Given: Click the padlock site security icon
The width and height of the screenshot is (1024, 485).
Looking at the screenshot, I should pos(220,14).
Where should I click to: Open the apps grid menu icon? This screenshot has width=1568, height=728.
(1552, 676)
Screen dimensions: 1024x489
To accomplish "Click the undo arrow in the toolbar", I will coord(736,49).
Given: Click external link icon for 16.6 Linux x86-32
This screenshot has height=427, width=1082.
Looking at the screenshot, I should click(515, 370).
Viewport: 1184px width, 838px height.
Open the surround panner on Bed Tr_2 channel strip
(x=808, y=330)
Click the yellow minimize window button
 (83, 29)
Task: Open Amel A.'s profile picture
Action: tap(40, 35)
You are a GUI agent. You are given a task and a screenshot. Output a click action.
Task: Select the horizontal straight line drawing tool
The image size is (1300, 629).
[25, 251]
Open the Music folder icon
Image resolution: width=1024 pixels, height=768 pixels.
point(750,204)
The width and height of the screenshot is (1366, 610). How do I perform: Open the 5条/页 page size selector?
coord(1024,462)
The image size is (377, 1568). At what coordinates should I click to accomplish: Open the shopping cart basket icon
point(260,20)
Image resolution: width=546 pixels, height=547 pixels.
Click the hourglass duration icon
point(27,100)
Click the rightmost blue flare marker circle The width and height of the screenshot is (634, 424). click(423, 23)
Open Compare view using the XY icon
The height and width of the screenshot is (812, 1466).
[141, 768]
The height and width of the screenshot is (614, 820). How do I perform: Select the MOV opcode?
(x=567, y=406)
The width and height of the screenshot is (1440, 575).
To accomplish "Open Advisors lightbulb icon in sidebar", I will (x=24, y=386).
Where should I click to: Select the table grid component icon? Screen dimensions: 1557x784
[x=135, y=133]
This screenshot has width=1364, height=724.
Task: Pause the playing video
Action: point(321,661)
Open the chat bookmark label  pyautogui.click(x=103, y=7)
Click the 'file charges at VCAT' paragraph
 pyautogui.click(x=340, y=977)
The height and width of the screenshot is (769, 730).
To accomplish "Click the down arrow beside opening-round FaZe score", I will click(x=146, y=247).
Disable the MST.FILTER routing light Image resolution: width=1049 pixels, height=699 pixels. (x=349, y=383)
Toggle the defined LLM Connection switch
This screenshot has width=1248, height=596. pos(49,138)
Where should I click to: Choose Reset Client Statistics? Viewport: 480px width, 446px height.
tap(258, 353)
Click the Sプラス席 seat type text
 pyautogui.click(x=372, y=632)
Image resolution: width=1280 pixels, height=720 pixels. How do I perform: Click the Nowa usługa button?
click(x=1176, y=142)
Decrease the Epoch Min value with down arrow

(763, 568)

· · · · ·

■ WORK ITEM
Reproduce the whole listing above exactly.

■ SOLUTION TO THIS PROBLEM
Given: Click the padlock site security icon
The width and height of the screenshot is (1024, 485).
Looking at the screenshot, I should pos(220,14).
Where should I click to: Open the apps grid menu icon? This screenshot has width=1568, height=728.
(1552, 676)
Screen dimensions: 1024x489
To accomplish "Click the undo arrow in the toolbar", I will coord(736,49).
Given: Click external link icon for 16.6 Linux x86-32
This screenshot has height=427, width=1082.
Looking at the screenshot, I should click(515, 370).
Viewport: 1184px width, 838px height.
Open the surround panner on Bed Tr_2 channel strip
(x=808, y=330)
Click the yellow minimize window button
 (83, 29)
Task: Open Amel A.'s profile picture
Action: tap(40, 35)
You are a GUI agent. You are given a task and a screenshot. Output a click action.
Task: Select the horizontal straight line drawing tool
The image size is (1300, 629).
[25, 251]
Open the Music folder icon
Image resolution: width=1024 pixels, height=768 pixels.
point(750,204)
The width and height of the screenshot is (1366, 610). How do I perform: Open the 5条/页 page size selector?
coord(1024,462)
The image size is (377, 1568). At what coordinates should I click to accomplish: Open the shopping cart basket icon
point(260,20)
Image resolution: width=546 pixels, height=547 pixels.
Click the hourglass duration icon
point(27,100)
Click the rightmost blue flare marker circle The width and height of the screenshot is (634, 424). click(423, 23)
Open Compare view using the XY icon
The height and width of the screenshot is (812, 1466).
[141, 768]
The height and width of the screenshot is (614, 820). How do I perform: Select the MOV opcode?
(x=567, y=406)
The width and height of the screenshot is (1440, 575).
To accomplish "Open Advisors lightbulb icon in sidebar", I will (x=24, y=386).
Where should I click to: Select the table grid component icon? Screen dimensions: 1557x784
[x=135, y=133]
This screenshot has width=1364, height=724.
Task: Pause the playing video
Action: point(321,661)
Open the chat bookmark label  pyautogui.click(x=103, y=7)
Click the 'file charges at VCAT' paragraph
 pyautogui.click(x=340, y=977)
The height and width of the screenshot is (769, 730).
To accomplish "Click the down arrow beside opening-round FaZe score", I will click(x=146, y=247).
Disable the MST.FILTER routing light Image resolution: width=1049 pixels, height=699 pixels. (x=349, y=383)
Toggle the defined LLM Connection switch
This screenshot has width=1248, height=596. pos(49,138)
Where should I click to: Choose Reset Client Statistics? Viewport: 480px width, 446px height.
tap(258, 353)
Click the Sプラス席 seat type text
 pyautogui.click(x=372, y=632)
Image resolution: width=1280 pixels, height=720 pixels. How do I perform: Click the Nowa usługa button?
click(x=1176, y=142)
Decrease the Epoch Min value with down arrow

(763, 568)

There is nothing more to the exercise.